## Request
Can you quote all of the data below word for word, with nothing changed or left out?

----------

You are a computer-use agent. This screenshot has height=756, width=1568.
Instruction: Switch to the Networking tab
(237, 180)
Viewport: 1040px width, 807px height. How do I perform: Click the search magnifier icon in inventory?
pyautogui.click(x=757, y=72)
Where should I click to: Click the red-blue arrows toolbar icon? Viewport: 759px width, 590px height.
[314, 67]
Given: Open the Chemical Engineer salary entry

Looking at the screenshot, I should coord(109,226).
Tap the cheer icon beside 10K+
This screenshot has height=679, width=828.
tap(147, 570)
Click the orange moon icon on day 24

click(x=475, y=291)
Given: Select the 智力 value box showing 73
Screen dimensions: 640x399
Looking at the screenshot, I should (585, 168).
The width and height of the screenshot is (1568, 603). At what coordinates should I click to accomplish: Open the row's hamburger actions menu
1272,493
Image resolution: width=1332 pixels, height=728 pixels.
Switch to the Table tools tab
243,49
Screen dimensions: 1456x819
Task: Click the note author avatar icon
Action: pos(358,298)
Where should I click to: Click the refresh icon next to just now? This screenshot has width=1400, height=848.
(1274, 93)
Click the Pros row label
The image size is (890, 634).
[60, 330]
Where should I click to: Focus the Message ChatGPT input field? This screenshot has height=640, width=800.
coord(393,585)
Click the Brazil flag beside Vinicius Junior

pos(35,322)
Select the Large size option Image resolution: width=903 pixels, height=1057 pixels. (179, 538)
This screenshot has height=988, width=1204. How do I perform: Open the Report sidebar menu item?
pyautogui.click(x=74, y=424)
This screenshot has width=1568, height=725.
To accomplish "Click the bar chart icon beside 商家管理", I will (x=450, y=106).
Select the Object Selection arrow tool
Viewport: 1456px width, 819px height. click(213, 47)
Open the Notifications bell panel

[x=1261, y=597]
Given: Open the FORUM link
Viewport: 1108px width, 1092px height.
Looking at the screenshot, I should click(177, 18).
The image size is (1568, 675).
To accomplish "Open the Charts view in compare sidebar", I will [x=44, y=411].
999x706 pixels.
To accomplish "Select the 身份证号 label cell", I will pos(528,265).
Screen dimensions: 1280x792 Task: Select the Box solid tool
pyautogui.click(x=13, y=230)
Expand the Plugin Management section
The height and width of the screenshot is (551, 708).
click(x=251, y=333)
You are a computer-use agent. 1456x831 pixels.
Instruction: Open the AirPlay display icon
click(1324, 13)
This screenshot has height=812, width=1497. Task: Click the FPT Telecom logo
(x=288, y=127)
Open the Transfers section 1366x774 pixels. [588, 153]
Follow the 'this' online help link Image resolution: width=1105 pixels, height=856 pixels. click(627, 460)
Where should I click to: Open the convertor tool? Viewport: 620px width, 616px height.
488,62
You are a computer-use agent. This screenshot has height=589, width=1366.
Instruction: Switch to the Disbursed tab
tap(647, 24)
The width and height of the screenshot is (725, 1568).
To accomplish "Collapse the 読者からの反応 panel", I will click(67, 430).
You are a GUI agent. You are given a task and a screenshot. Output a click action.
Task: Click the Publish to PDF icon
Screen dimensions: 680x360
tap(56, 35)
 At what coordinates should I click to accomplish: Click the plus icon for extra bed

----------

## Response below
You are a computer-use agent. This screenshot has height=756, width=1568.
Instruction: Switch to the Networking tab
(237, 180)
Viewport: 1040px width, 807px height. How do I perform: Click the search magnifier icon in inventory?
pyautogui.click(x=757, y=72)
Where should I click to: Click the red-blue arrows toolbar icon? Viewport: 759px width, 590px height.
[314, 67]
Given: Open the Chemical Engineer salary entry

Looking at the screenshot, I should coord(109,226).
Tap the cheer icon beside 10K+
This screenshot has height=679, width=828.
tap(147, 570)
Click the orange moon icon on day 24

click(x=475, y=291)
Given: Select the 智力 value box showing 73
Screen dimensions: 640x399
Looking at the screenshot, I should (585, 168).
The width and height of the screenshot is (1568, 603). At what coordinates should I click to accomplish: Open the row's hamburger actions menu
1272,493
Image resolution: width=1332 pixels, height=728 pixels.
Switch to the Table tools tab
243,49
Screen dimensions: 1456x819
Task: Click the note author avatar icon
Action: pos(358,298)
Where should I click to: Click the refresh icon next to just now? This screenshot has width=1400, height=848.
(1274, 93)
Click the Pros row label
The image size is (890, 634).
[60, 330]
Where should I click to: Focus the Message ChatGPT input field? This screenshot has height=640, width=800.
coord(393,585)
Click the Brazil flag beside Vinicius Junior

pos(35,322)
Select the Large size option Image resolution: width=903 pixels, height=1057 pixels. (179, 538)
This screenshot has height=988, width=1204. How do I perform: Open the Report sidebar menu item?
pyautogui.click(x=74, y=424)
This screenshot has width=1568, height=725.
To accomplish "Click the bar chart icon beside 商家管理", I will (x=450, y=106).
Select the Object Selection arrow tool
Viewport: 1456px width, 819px height. click(213, 47)
Open the Notifications bell panel

[x=1261, y=597]
Given: Open the FORUM link
Viewport: 1108px width, 1092px height.
Looking at the screenshot, I should click(177, 18).
The image size is (1568, 675).
To accomplish "Open the Charts view in compare sidebar", I will [x=44, y=411].
999x706 pixels.
To accomplish "Select the 身份证号 label cell", I will pos(528,265).
Screen dimensions: 1280x792 Task: Select the Box solid tool
pyautogui.click(x=13, y=230)
Expand the Plugin Management section
The height and width of the screenshot is (551, 708).
click(x=251, y=333)
You are a computer-use agent. 1456x831 pixels.
Instruction: Open the AirPlay display icon
click(1324, 13)
This screenshot has height=812, width=1497. Task: Click the FPT Telecom logo
(x=288, y=127)
Open the Transfers section 1366x774 pixels. [588, 153]
Follow the 'this' online help link Image resolution: width=1105 pixels, height=856 pixels. click(627, 460)
Where should I click to: Open the convertor tool? Viewport: 620px width, 616px height.
488,62
You are a computer-use agent. This screenshot has height=589, width=1366.
Instruction: Switch to the Disbursed tab
tap(647, 24)
The width and height of the screenshot is (725, 1568).
To accomplish "Collapse the 読者からの反応 panel", I will click(67, 430).
You are a GUI agent. You are given a task and a screenshot. Output a click action.
Task: Click the Publish to PDF icon
Screen dimensions: 680x360
tap(56, 35)
 At what coordinates should I click to accomplish: Click the plus icon for extra bed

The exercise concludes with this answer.